▶ INPUT DATA:
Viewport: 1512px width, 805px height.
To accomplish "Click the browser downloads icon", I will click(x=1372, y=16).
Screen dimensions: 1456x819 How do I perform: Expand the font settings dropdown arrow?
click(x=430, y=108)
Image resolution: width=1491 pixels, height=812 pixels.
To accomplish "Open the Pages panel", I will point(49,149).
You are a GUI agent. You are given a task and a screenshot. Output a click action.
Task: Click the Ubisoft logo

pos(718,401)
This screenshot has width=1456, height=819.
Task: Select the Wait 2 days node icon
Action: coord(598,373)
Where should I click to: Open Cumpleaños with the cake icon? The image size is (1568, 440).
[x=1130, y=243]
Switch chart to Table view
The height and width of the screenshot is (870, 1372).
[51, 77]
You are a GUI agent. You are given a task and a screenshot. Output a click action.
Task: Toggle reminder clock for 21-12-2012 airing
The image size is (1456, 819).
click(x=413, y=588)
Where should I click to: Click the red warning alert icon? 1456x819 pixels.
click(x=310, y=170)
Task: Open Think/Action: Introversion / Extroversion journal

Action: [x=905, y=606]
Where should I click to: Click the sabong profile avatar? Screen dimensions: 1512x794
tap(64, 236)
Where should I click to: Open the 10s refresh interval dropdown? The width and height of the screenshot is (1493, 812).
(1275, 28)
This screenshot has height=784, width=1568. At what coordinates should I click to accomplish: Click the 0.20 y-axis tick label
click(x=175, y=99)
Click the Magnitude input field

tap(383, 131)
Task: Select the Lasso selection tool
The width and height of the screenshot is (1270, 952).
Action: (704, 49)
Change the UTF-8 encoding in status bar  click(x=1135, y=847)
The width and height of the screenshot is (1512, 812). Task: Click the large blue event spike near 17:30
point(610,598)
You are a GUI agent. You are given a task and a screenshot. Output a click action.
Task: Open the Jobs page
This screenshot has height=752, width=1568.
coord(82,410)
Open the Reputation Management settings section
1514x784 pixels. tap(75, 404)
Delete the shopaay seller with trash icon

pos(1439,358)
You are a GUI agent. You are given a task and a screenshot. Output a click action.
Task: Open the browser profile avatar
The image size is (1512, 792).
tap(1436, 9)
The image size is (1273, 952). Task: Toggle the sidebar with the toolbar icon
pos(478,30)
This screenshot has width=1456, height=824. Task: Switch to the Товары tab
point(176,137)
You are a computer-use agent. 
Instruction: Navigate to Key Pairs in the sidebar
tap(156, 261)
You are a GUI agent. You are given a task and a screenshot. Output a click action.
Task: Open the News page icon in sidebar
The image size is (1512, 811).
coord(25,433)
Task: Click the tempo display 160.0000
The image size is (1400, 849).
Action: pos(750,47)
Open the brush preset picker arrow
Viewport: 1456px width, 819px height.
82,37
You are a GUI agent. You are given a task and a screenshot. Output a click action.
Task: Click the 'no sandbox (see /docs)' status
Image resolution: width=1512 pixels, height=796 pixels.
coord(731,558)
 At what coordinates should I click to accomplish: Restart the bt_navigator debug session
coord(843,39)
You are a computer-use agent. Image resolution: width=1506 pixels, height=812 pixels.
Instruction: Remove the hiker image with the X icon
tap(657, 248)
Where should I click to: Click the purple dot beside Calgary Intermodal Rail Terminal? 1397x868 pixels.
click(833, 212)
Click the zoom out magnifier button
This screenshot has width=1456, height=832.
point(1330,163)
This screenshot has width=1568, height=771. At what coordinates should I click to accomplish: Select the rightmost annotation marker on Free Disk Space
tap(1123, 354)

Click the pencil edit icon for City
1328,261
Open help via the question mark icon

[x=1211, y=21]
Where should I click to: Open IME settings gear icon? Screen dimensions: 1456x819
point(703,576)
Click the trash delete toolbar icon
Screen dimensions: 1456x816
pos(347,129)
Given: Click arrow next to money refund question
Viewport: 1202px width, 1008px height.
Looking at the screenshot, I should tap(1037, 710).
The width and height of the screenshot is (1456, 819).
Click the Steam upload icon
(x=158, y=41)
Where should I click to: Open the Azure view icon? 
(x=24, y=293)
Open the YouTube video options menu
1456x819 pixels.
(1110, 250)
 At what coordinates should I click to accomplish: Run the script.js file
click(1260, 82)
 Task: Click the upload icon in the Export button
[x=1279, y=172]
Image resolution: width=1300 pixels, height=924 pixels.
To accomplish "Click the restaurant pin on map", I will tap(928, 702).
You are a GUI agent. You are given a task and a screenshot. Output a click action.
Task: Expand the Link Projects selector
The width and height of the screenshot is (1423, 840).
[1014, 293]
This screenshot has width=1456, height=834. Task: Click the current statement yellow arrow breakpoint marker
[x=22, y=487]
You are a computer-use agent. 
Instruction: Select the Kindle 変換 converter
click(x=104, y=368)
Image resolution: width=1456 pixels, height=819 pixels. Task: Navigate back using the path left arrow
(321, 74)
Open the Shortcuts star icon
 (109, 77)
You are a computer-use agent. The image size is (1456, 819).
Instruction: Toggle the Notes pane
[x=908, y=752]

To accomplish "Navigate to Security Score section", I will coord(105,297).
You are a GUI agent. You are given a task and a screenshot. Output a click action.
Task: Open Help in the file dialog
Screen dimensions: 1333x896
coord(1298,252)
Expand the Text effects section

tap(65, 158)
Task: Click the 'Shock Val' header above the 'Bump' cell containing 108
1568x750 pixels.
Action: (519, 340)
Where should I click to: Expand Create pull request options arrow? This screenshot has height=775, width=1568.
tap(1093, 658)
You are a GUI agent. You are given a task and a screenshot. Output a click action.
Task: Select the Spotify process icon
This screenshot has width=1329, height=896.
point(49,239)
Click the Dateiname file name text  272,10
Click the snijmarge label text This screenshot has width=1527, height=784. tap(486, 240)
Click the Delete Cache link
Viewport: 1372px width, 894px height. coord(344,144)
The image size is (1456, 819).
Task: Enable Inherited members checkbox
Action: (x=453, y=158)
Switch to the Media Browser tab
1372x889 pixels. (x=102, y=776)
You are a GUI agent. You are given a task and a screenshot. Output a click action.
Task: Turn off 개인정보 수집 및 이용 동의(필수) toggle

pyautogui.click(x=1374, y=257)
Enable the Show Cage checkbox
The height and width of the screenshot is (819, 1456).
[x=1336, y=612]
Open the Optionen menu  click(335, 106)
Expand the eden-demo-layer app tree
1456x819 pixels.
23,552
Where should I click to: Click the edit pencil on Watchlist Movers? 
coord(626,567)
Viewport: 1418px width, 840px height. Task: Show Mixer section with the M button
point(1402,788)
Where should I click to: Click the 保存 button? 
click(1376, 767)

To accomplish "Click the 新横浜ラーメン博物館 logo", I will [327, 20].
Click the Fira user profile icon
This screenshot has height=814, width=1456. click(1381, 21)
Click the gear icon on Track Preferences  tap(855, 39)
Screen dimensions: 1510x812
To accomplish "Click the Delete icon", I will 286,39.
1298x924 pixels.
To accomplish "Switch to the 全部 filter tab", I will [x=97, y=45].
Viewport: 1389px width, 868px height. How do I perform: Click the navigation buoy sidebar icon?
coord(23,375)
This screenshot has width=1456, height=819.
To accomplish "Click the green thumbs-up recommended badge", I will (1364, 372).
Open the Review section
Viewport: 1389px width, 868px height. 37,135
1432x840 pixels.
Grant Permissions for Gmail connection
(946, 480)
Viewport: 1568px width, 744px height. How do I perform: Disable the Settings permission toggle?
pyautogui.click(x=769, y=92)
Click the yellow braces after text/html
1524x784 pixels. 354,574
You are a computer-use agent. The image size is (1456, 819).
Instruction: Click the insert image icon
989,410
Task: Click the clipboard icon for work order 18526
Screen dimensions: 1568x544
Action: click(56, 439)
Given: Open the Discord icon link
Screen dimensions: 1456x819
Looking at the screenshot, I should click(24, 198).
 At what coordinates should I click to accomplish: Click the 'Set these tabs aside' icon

▶ WORK TO COMPLETE: Reproduce all entries. Keep them exact.

▶ REPLY TO THE TASK:
Viewport: 1512px width, 805px height.
To accomplish "Click the browser downloads icon", I will click(x=1372, y=16).
Screen dimensions: 1456x819 How do I perform: Expand the font settings dropdown arrow?
click(x=430, y=108)
Image resolution: width=1491 pixels, height=812 pixels.
To accomplish "Open the Pages panel", I will point(49,149).
You are a GUI agent. You are given a task and a screenshot. Output a click action.
Task: Click the Ubisoft logo

pos(718,401)
This screenshot has width=1456, height=819.
Task: Select the Wait 2 days node icon
Action: coord(598,373)
Where should I click to: Open Cumpleaños with the cake icon? The image size is (1568, 440).
[x=1130, y=243]
Switch chart to Table view
The height and width of the screenshot is (870, 1372).
[51, 77]
You are a GUI agent. You are given a task and a screenshot. Output a click action.
Task: Toggle reminder clock for 21-12-2012 airing
The image size is (1456, 819).
click(x=413, y=588)
Where should I click to: Click the red warning alert icon? 1456x819 pixels.
click(x=310, y=170)
Task: Open Think/Action: Introversion / Extroversion journal

Action: [x=905, y=606]
Where should I click to: Click the sabong profile avatar? Screen dimensions: 1512x794
tap(64, 236)
Where should I click to: Open the 10s refresh interval dropdown? The width and height of the screenshot is (1493, 812).
(1275, 28)
This screenshot has height=784, width=1568. At what coordinates should I click to accomplish: Click the 0.20 y-axis tick label
click(x=175, y=99)
Click the Magnitude input field

tap(383, 131)
Task: Select the Lasso selection tool
The width and height of the screenshot is (1270, 952).
Action: (704, 49)
Change the UTF-8 encoding in status bar  click(x=1135, y=847)
The width and height of the screenshot is (1512, 812). Task: Click the large blue event spike near 17:30
point(610,598)
You are a GUI agent. You are given a task and a screenshot. Output a click action.
Task: Open the Jobs page
This screenshot has height=752, width=1568.
coord(82,410)
Open the Reputation Management settings section
1514x784 pixels. tap(75, 404)
Delete the shopaay seller with trash icon

pos(1439,358)
You are a GUI agent. You are given a task and a screenshot. Output a click action.
Task: Open the browser profile avatar
The image size is (1512, 792).
tap(1436, 9)
The image size is (1273, 952). Task: Toggle the sidebar with the toolbar icon
pos(478,30)
This screenshot has width=1456, height=824. Task: Switch to the Товары tab
point(176,137)
You are a computer-use agent. 
Instruction: Navigate to Key Pairs in the sidebar
tap(156, 261)
You are a GUI agent. You are given a task and a screenshot. Output a click action.
Task: Open the News page icon in sidebar
The image size is (1512, 811).
coord(25,433)
Task: Click the tempo display 160.0000
The image size is (1400, 849).
Action: pos(750,47)
Open the brush preset picker arrow
Viewport: 1456px width, 819px height.
82,37
You are a GUI agent. You are given a task and a screenshot. Output a click action.
Task: Click the 'no sandbox (see /docs)' status
Image resolution: width=1512 pixels, height=796 pixels.
coord(731,558)
 At what coordinates should I click to accomplish: Restart the bt_navigator debug session
coord(843,39)
You are a computer-use agent. Image resolution: width=1506 pixels, height=812 pixels.
Instruction: Remove the hiker image with the X icon
tap(657, 248)
Where should I click to: Click the purple dot beside Calgary Intermodal Rail Terminal? 1397x868 pixels.
click(833, 212)
Click the zoom out magnifier button
This screenshot has width=1456, height=832.
point(1330,163)
This screenshot has width=1568, height=771. At what coordinates should I click to accomplish: Select the rightmost annotation marker on Free Disk Space
tap(1123, 354)

Click the pencil edit icon for City
1328,261
Open help via the question mark icon

[x=1211, y=21]
Where should I click to: Open IME settings gear icon? Screen dimensions: 1456x819
point(703,576)
Click the trash delete toolbar icon
Screen dimensions: 1456x816
pos(347,129)
Given: Click arrow next to money refund question
Viewport: 1202px width, 1008px height.
Looking at the screenshot, I should tap(1037, 710).
The width and height of the screenshot is (1456, 819).
Click the Steam upload icon
(x=158, y=41)
Where should I click to: Open the Azure view icon? 
(x=24, y=293)
Open the YouTube video options menu
1456x819 pixels.
(1110, 250)
 At what coordinates should I click to accomplish: Run the script.js file
click(1260, 82)
 Task: Click the upload icon in the Export button
[x=1279, y=172]
Image resolution: width=1300 pixels, height=924 pixels.
To accomplish "Click the restaurant pin on map", I will tap(928, 702).
You are a GUI agent. You are given a task and a screenshot. Output a click action.
Task: Expand the Link Projects selector
The width and height of the screenshot is (1423, 840).
[1014, 293]
This screenshot has width=1456, height=834. Task: Click the current statement yellow arrow breakpoint marker
[x=22, y=487]
You are a computer-use agent. 
Instruction: Select the Kindle 変換 converter
click(x=104, y=368)
Image resolution: width=1456 pixels, height=819 pixels. Task: Navigate back using the path left arrow
(321, 74)
Open the Shortcuts star icon
 (109, 77)
You are a computer-use agent. The image size is (1456, 819).
Instruction: Toggle the Notes pane
[x=908, y=752]

To accomplish "Navigate to Security Score section", I will coord(105,297).
You are a GUI agent. You are given a task and a screenshot. Output a click action.
Task: Open Help in the file dialog
Screen dimensions: 1333x896
coord(1298,252)
Expand the Text effects section

tap(65, 158)
Task: Click the 'Shock Val' header above the 'Bump' cell containing 108
1568x750 pixels.
Action: (519, 340)
Where should I click to: Expand Create pull request options arrow? This screenshot has height=775, width=1568.
tap(1093, 658)
You are a GUI agent. You are given a task and a screenshot. Output a click action.
Task: Select the Spotify process icon
This screenshot has width=1329, height=896.
point(49,239)
Click the Dateiname file name text  272,10
Click the snijmarge label text This screenshot has width=1527, height=784. tap(486, 240)
Click the Delete Cache link
Viewport: 1372px width, 894px height. coord(344,144)
The image size is (1456, 819).
Task: Enable Inherited members checkbox
Action: (x=453, y=158)
Switch to the Media Browser tab
1372x889 pixels. (x=102, y=776)
You are a GUI agent. You are given a task and a screenshot. Output a click action.
Task: Turn off 개인정보 수집 및 이용 동의(필수) toggle

pyautogui.click(x=1374, y=257)
Enable the Show Cage checkbox
The height and width of the screenshot is (819, 1456).
[x=1336, y=612]
Open the Optionen menu  click(335, 106)
Expand the eden-demo-layer app tree
1456x819 pixels.
23,552
Where should I click to: Click the edit pencil on Watchlist Movers? 
coord(626,567)
Viewport: 1418px width, 840px height. Task: Show Mixer section with the M button
point(1402,788)
Where should I click to: Click the 保存 button? 
click(1376, 767)

To accomplish "Click the 新横浜ラーメン博物館 logo", I will [327, 20].
Click the Fira user profile icon
This screenshot has height=814, width=1456. click(1381, 21)
Click the gear icon on Track Preferences  tap(855, 39)
Screen dimensions: 1510x812
To accomplish "Click the Delete icon", I will 286,39.
1298x924 pixels.
To accomplish "Switch to the 全部 filter tab", I will [x=97, y=45].
Viewport: 1389px width, 868px height. How do I perform: Click the navigation buoy sidebar icon?
coord(23,375)
This screenshot has width=1456, height=819.
To accomplish "Click the green thumbs-up recommended badge", I will (1364, 372).
Open the Review section
Viewport: 1389px width, 868px height. 37,135
1432x840 pixels.
Grant Permissions for Gmail connection
(946, 480)
Viewport: 1568px width, 744px height. How do I perform: Disable the Settings permission toggle?
pyautogui.click(x=769, y=92)
Click the yellow braces after text/html
1524x784 pixels. 354,574
You are a computer-use agent. The image size is (1456, 819).
Instruction: Click the insert image icon
989,410
Task: Click the clipboard icon for work order 18526
Screen dimensions: 1568x544
Action: click(56, 439)
Given: Open the Discord icon link
Screen dimensions: 1456x819
Looking at the screenshot, I should click(24, 198).
 At what coordinates should I click to accomplish: Click the 'Set these tabs aside' icon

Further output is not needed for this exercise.